Below is a quick example of how to use geomentions:

from geomentions import GeoMentions

# Instantiate the GeoMentions (True (default) means we standardize names to a single variant (Munich and München is counted as the same entity))
gm = GeoMentions(standardize_names=True)

text = "Munich is in Germany can be translated to german as München ist in Deutschland. Another city that is mentioned here is New York."
result = gm.fit(text)

# Basic summary
print(result)
# GeoMentionsResult(cities=3, countries=2)
# This counts all city and country mentions, also duplicates

# City mentions
print(result.city_mentions)
# [CityMention(name='Munich', count=2, country_code='DE', population=1260391, coordinates=[48.13743, 11.57549]),
# CityMention(name='New York City', count=1, country_code='US', population=8804190, coordinates=[40.71427, -74.00597])]

# Country mentions
print(result.country_mentions)
# [CityMention(name='Federal Republic of Germany', count=2, country_code='DE', population=82927922, coordinates=[51.5, 10.5])]

# All country counts (implicit and explicit mentions):
print(result.country_counts)
# {'DE': {'total_count': 4, 'implicit_count': 2, 'explicit_count': 2},
# 'US': {'total_count': 1, 'implicit_count': 1, 'explicit_count': 0}}

# Filter city results by country code
print(result.filter_cities(country_code='US'))
# [CityMention(name='New York City', count=1, country_code='US', population=8804190, coordinates=[40.71427, -74.00597])]

# Filter city mentions by minimum population
print(result.filter_cities(min_population=3_000_000))
# [CityMention(name='New York City', count=1, country_code='US', population=8804190, coordinates=[40.71427, -74.00597])]

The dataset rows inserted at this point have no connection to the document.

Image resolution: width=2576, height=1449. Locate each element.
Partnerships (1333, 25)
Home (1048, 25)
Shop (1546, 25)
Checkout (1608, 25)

# Filter city mentions by max population
print(result.filter_cities(max_population=3_000_000))
# [CityMention(name='Munich', count=2, country_code='DE', population=1260391, coordinates=[48.13743, 11.57549])]

# Extract data fields from a matched entity
print(result.city_mentions[0].coordinates)
#  [48.13743, 11.57549]

# Convert result to a dictionary
print(result.to_dict())

Features

  • City & Country Detection: Identify city and country mentions in text (including bigrams).
  • Population & Coordinates: Retrieve population, country code, coordinates, and time zone for mentioned entities.
  • Summaries by Country: Automatically count how many times a city or country is mentioned.
  • Filtering: Filter mentions by minimum population or country code.
  • Multi-Language: City and country entities are detected in many languages and almost all spellings.
  • Lightweight and fast: No external dependencies

Language Support

  • The package supports all languages given in the GeoNames database
  • In the alternate names table GeoNames supports ~600 languages. In this implementation the support might be slightly lower but still in the hundreds.
from geomentions import GeoMentions

gm = GeoMentions(standardize_names=True)

text = "Берлин is the cyrillic spelling for Berlin"
print(gm.fit(text).city_mentions)
# [CityMention(name='Berlin', count=2, country_code='DE', population=3426354, coordinates=[52.52437, 13.41053])]

text = "கம்பளை is the spelling for the city Gampola in Sri Lanka"
print(gm.fit(text).city_mentions)
# [CityMention(name='Gampola', count=2, country_code='LK', population=24283, coordinates=[7.1643, 80.5696]),
# CityMention(name='Lanka', count=1, country_code='IN', population=36805, coordinates=[25.92907, 92.94856])]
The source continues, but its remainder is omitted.